This announcement is significant because of the role animal testing has traditionally played in drug development, often as a precursor to human clinical trials. The agency’s announcement outlines that the animal testing requirement will be reduced, refined, or potentially replaced using a variety of approaches, such as AI-based computational models of toxicity and cell lines as well as organoid toxicity testing in a laboratory setting (so-called New Approach Methodologies or NAMs data). Implementation of these new approaches will be immediate in investigational new drug (IND) applications, which is further outlined in a roadmap FDA released in conjunction with the announcement. The agency also noted that to make determinations of efficacy, FDA will begin using pre-existing, real-world safety data from other countries, with comparable regulatory standards, where the drug has already been studied in humans.

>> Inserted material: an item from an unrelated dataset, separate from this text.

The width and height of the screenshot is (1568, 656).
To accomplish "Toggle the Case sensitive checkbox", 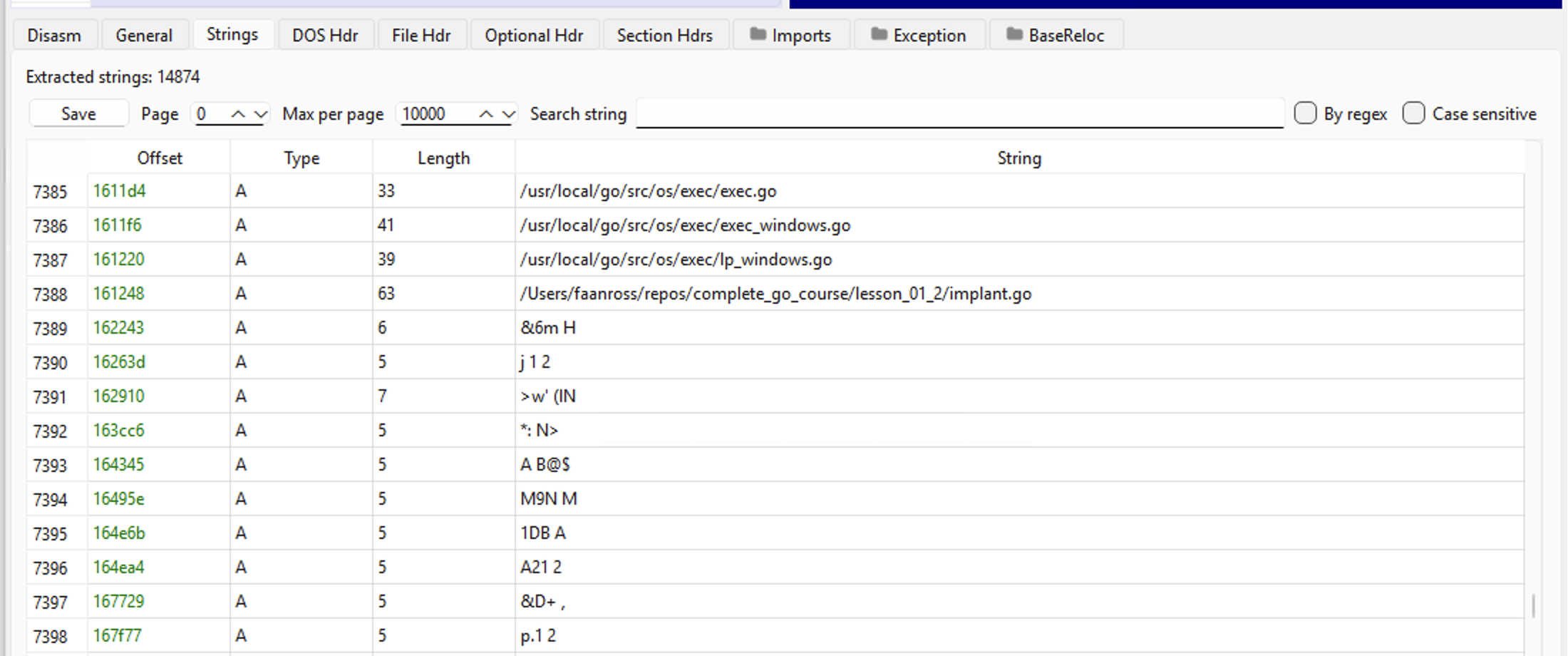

The issue of phasing out animal testing requirements has also been an area of focus for Congress. FDA’s announcement comes in tandem with continued bipartisan legislative efforts by members of Congress seeking to reduce animal testing. On April 11, 2025, a bipartisan group of House members introduced the FDA Modernization Act 3.0, which would require FDA to carry out provisions intended to reduce unnecessary animal testing for drug development by fully implementing the FDA Modernization Act 2.0, which was signed into law in 2022 (P.L. 117-328).